New Arrival:
• Germantown during the Civil War Era: A Reversal of Fortune by George C. Browder (U Tenn Press, 2024).
Though a Memphis suburb today, Germantown was a rural Shelby County, Tennessee town in 1860, a station along the Memphis & Charleston Railroad fifteen miles east of the city. At that time, Germantown and the surrounding area had a population of around 2,200 (the majority of whom were slaves), with the town itself having just a few hundred inhabitants. Readers of various works covering the Civil War in West Tennessee will repeatedly encounter places on the map such as Germantown, Grand Junction, and Collierville, their military importance being their location along key railroad corridors. Most often, however, deeper insights into those communities and how they were affected by the war are relatively fleeting. That will certainly be no longer the case for Germantown after reading George Browder's Germantown during the Civil War Era: A Reversal of Fortune. It is a comprehensive military, social, and economic history of the community before, during, and after the Civil War.

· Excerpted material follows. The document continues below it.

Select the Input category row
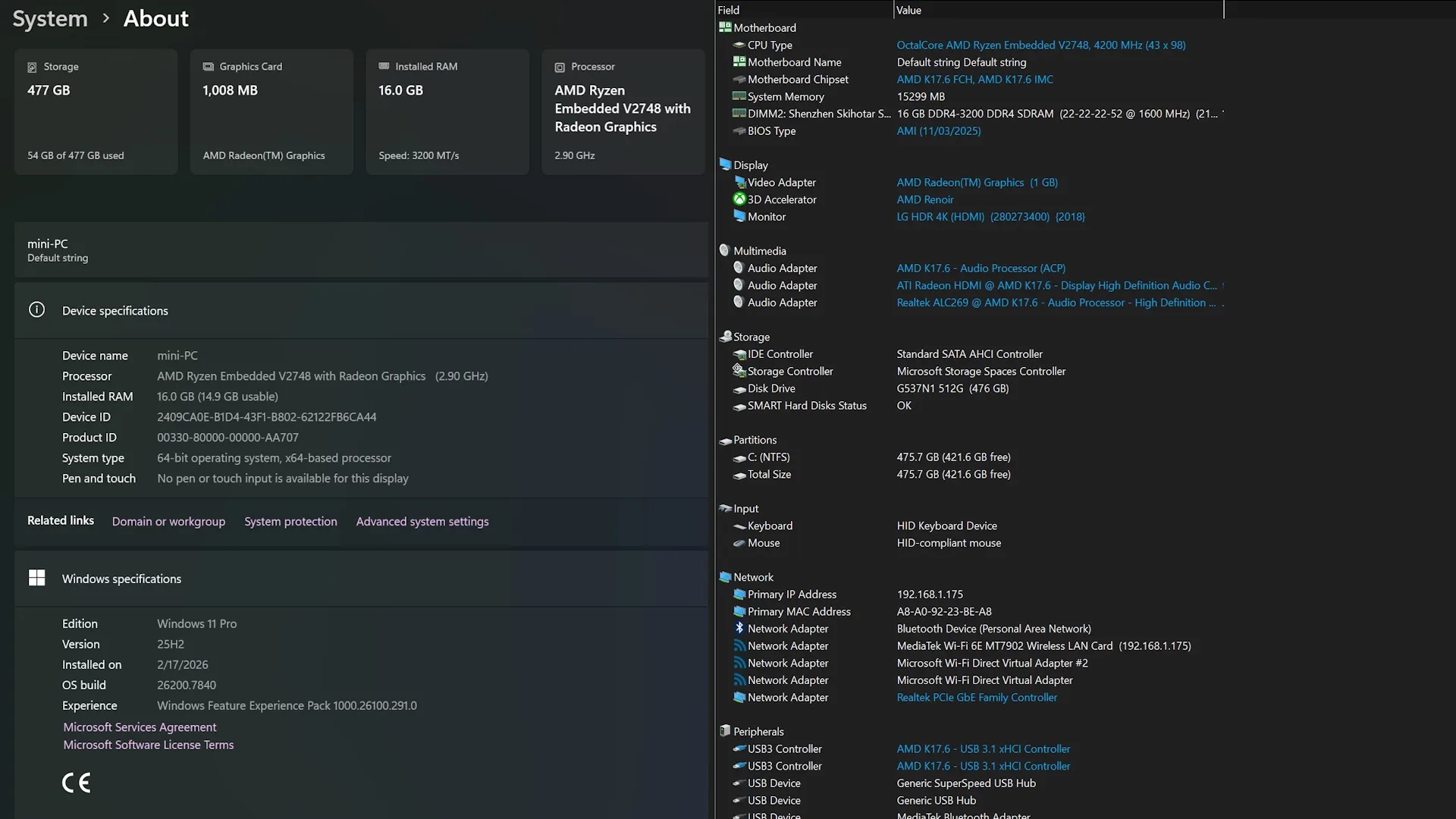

With the narrative portion alone approaching 500 pages, this is a big study that's divided into three time periods: "Antebellum Germantown," "The War Years," and "The Aftermath." From the description: "Before the Civil War, Germantown had become a thriving cultural, commercial, and political center. Its elite and middle-class White families had full access to the cultural and social life of Memphis, as well as local private academies and collegiate institutions that hosted enriching events. Its appealing inns, taverns, and mineral springs allowed for festive social mixing of all classes. As an emerging industrial and commercial center of a rich cotton-growing district in the 1850s, Germantown’s decline after the war would have been unimaginable before the war. Thus, this monograph paints a picture of a vibrant community whose brilliancy was extinguished and almost entirely forgotten."
The Civil War section of the book consists of five chapters, one for each year of the war. In them Browder recounts wartime events that impacted the area, the Union occupation of "greater Germantown," and details the experiences of incessant guerrilla warfare.
The aftermath section discusses postwar Reconstruction, economic and societal recovery, and "rebirth." More from the description: "Meticulously documented and richly illustrated with maps and data, this book reveals the impacts of surviving a theater of guerrilla war, of emancipation, of social and political Reconstruction, and a disastrous Yellow Fever epidemic on all of Germantown’s people—psychologically, socially, and culturally. The damage struck far deeper than economic destruction and loss of life. A peaceful and harmonious society crumbled."
The appendix section offers further discussion of census and service record data as applied to Germantown's population as a whole, its Civil War soldiers, wealth, and property figures. Just from a cursory glance through it, the depth of this West Tennessee county and community study looks impressive.